My Poppop was and always will be one of the most important people in my life.  He taught me how to tie my shoes, ride a bike, how to swim, and many more things to shape me into the person I am today.  He was one of the smartest people that I knew, he was a middle school Algebra teacher for many years.  It is amazing how someone can go from teaching math everyday to not being able to recognize themselves in the mirror, to tell you their name or birthday, or to use the bathroom or shower on their own.  Dementia causes a person to lose their independence, which can be immensely difficult.  

The hardest part of watching someone you love waste away is that they don’t even realize that you are there caring for them, worrying about them, and already missing them.  Although he officially died just last year, in reality he left us many years ago.  When he passed, I was heartbroken, but also very relieved that he didn’t have to suffer anymore.  I realized after he left the earth, that I had already grieved his loss. Because of the dementia, he was unable to be present at holidays, birthdays, and vacations.  In essence, it felt as though he was already gone. 

After his first stroke ten years ago, we noticed right away that he wasn’t the same.  Little by little, pieces of my Poppop started to disappear.  He had difficulty remembering things, performing simple tasks, and keeping to his routines.  Eventually, he had difficulty communicating.  As the dementia progressed over the years, it became increasingly challenging to take care of him.  Basically, he required 24-hour care.  We made one of the most difficult decisions a family could ever make, we placed him in a memory-care nursing home.  

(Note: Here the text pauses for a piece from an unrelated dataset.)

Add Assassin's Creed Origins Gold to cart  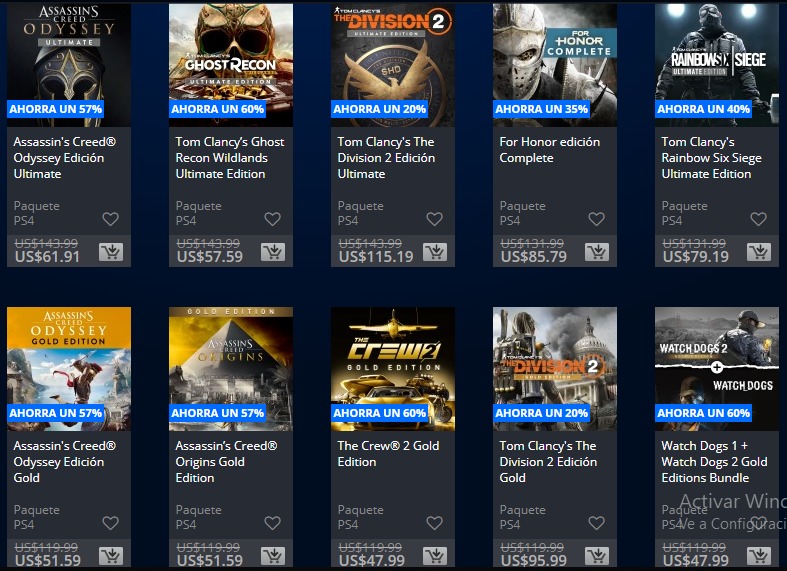273,555
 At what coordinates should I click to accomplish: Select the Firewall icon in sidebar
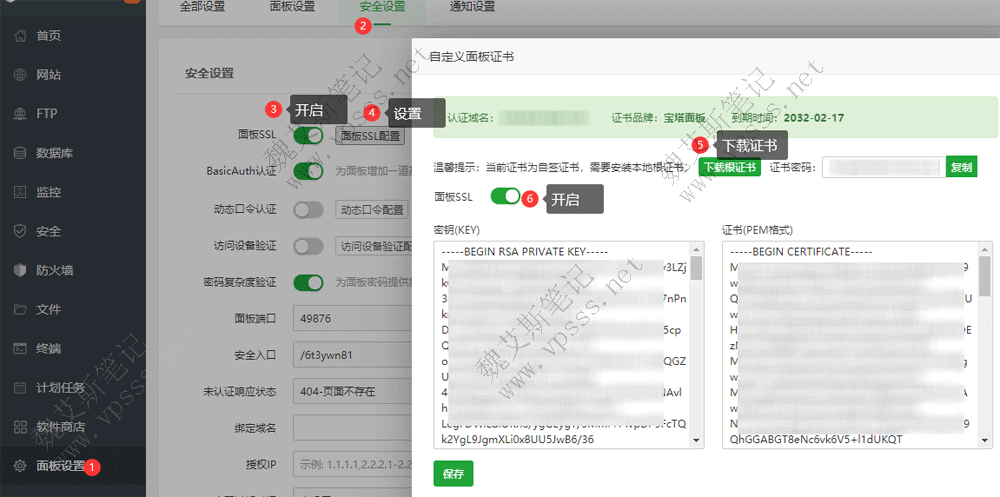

While the staff were gracious and showed immense empathy toward him, the sad memories of visiting him in that facility will haunt me for the rest of my life. The home was filled with many people just like Poppop, lost souls who could not recognize those of us who loved them.  In one of the last times that I was able to see him, I simply laid my head on his chest to let him know that I was there. I believe and hope somewhere deep down inside he knew it was me.  I also hope and believe that he is in a better place, and that I will see him again one day.